The trouble with credit card swipe fees

Every retailer is well aware of the challenges that accepting credit cards can bring. It extends far beyond the security risks that are on the table like keeping card information safe once it is processed or the fallout of accepting a fraudulent one. However, there is also the more rudimentary issue of the price tag that comes with just accepting this form of payment.

All credit card processors charge a small fee — the average is 2 percent — to handle every transaction that is handled with plastic. Up until October 2011, banks were also able take up to 45 cents per swipe, that number has since been capped at 21 cents. While this seems like a small number it can add up quickly and these fees have tripled over the previous decade and total $50 billion a year.

In a recent article from the National Retail Federation, the trade association examined the latest news surrounding swipe fees.

There have been two major cases over the last year. In July, U.S. District Court Judge Richard Leon ruled that the 21-cent cap for banks was too high because it was not in proportion with the level ordered by Congress. The judge ordered the Federal Reserve to re-crunch the numbers and come up with a lower level. This is currently be appealed by the Fed.
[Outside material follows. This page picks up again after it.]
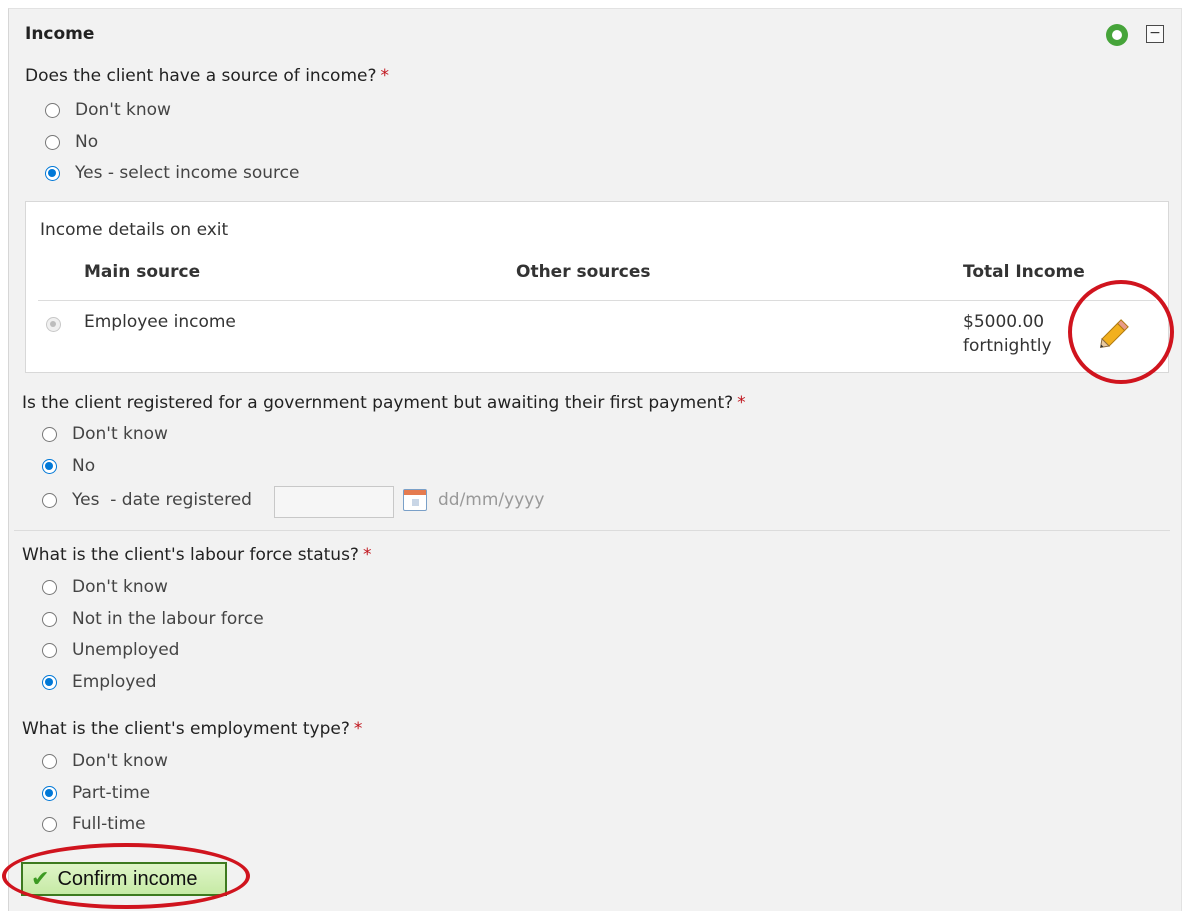  Describe the element at coordinates (592, 530) in the screenshot. I see `section-divider` at that location.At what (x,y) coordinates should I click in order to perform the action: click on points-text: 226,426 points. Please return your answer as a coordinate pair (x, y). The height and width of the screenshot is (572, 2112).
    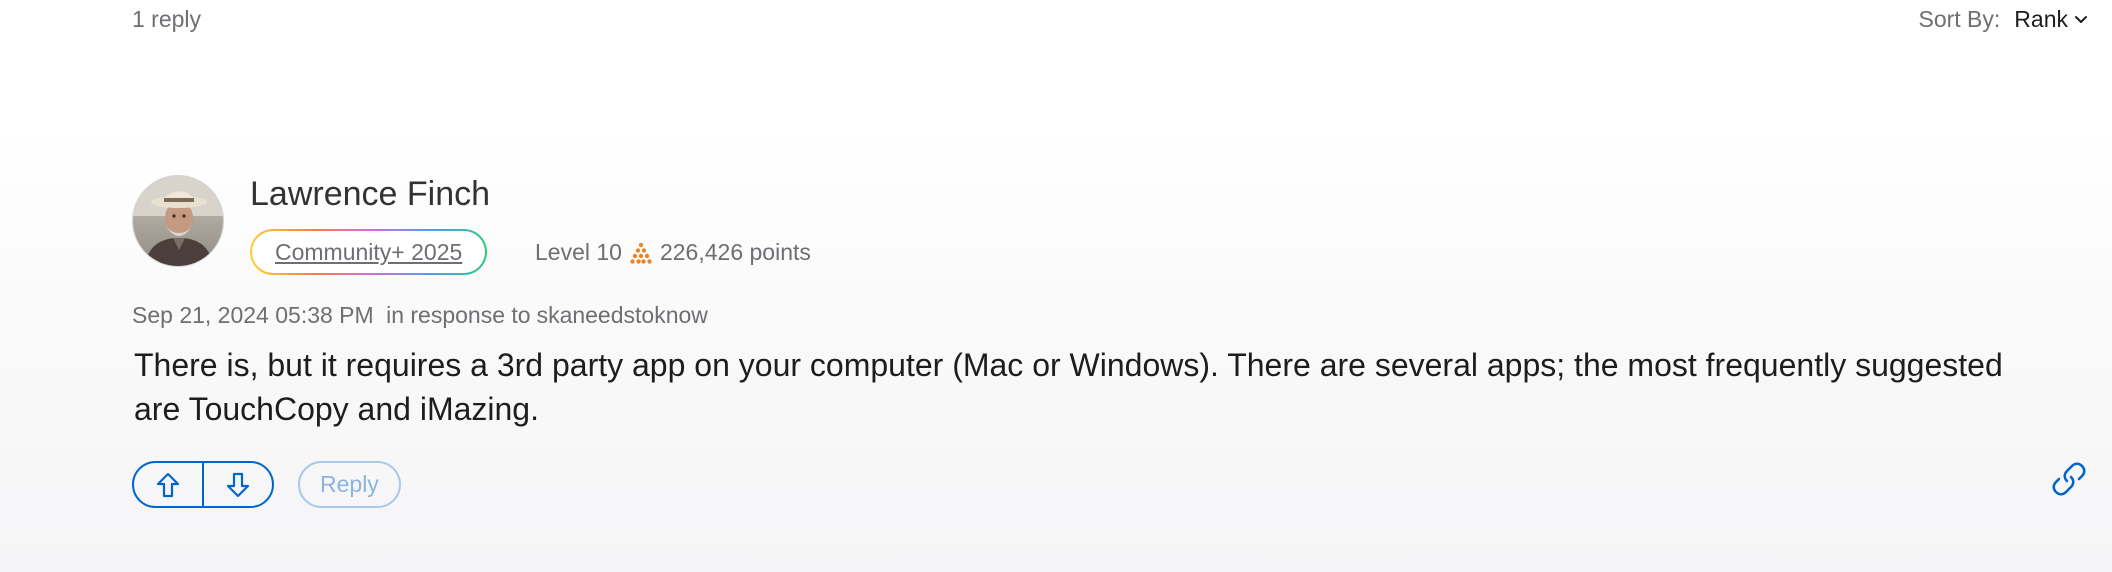
    Looking at the image, I should click on (735, 252).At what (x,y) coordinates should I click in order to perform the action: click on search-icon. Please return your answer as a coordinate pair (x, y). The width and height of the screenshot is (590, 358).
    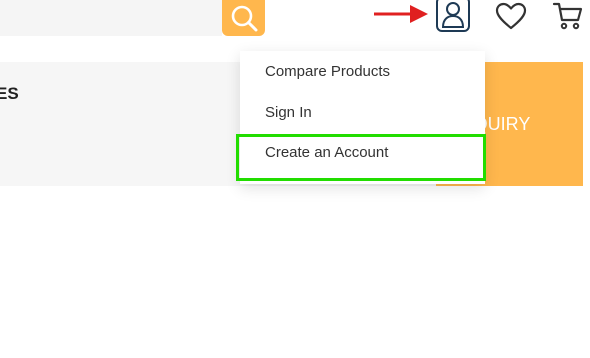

In December, U.S. District Court Judge John Gleeson ruled on a lawsuit between a group of retailers and card providers Visa and MasterCard that resulted in a $30 billion settlement. This has since turned into a quagmire of additional legal issues. Some retailers felt they would not be getting enough when the money was handed out and others that had filed suit did not agree to the settlement in the first place. Since then, several retailers have pulled out of the settlement in order to file their own lawsuits. All of these are still pending or are in appeal.

This shows that something as simple as a credit card swipe fee of 2 percent can have a billion dollar impact on the industry. And don't think that this issue is only between card providers, banks and retailers. Because retailers have to pay more, that price is often passed along to the consumer.

"Many retailers have cited swipe fees as their second or third highest cost behind salaries and employee health benefits. With retail industry profits averaging only about 2 percent, there is no room for retailers to absorb the expense, so swipe fees are passed on to customers in the form of higher prices," the article reads. "In addition, card industry contracts and practices have required that merchandise be priced at the credit card price—including the swipe fees—and have made it difficult to either show the fees to customers or to offer a cash discount."

The NRF estimates that swipe fees cost the average U.S. household roughly $400 a year. This also hurts retailers because higher prices means consumers are only buying the essentials, meaning less sales overall.

The swipe fee is one of the biggest challenges in the business landscape and retailers are trying to find ways to make this right. Having the right credit card payment processor is a strong step but there will be changes coming as these legal issues are settled one way or another.